Every line below that has the string "computer" needs to be copied.

[Collection entries]
=== Begin Enclosure ===

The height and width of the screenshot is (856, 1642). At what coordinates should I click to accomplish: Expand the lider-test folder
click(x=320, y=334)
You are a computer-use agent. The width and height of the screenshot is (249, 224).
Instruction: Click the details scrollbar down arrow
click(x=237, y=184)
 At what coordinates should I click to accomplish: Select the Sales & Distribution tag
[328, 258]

=== End Enclosure ===
=== Begin Enclosure ===

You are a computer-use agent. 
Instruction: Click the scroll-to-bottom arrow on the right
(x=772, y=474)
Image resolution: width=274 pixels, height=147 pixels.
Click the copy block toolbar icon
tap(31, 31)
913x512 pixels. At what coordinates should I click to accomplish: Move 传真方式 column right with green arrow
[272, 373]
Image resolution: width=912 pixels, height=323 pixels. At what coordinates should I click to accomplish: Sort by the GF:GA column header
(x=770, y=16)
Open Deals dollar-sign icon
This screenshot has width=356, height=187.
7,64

=== End Enclosure ===
=== Begin Enclosure ===

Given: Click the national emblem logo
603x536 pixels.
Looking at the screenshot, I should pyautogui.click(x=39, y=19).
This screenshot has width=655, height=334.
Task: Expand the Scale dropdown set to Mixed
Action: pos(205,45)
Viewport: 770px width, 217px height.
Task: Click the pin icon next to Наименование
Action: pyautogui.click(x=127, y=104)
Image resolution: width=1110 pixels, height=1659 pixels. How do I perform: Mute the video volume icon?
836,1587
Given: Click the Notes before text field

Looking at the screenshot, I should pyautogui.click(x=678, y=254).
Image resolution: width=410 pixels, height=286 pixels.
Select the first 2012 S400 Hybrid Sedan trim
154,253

=== End Enclosure ===

### WRITTEN SOLUTION
You are a computer-use agent. The width and height of the screenshot is (249, 224).
You are a computer-use agent. 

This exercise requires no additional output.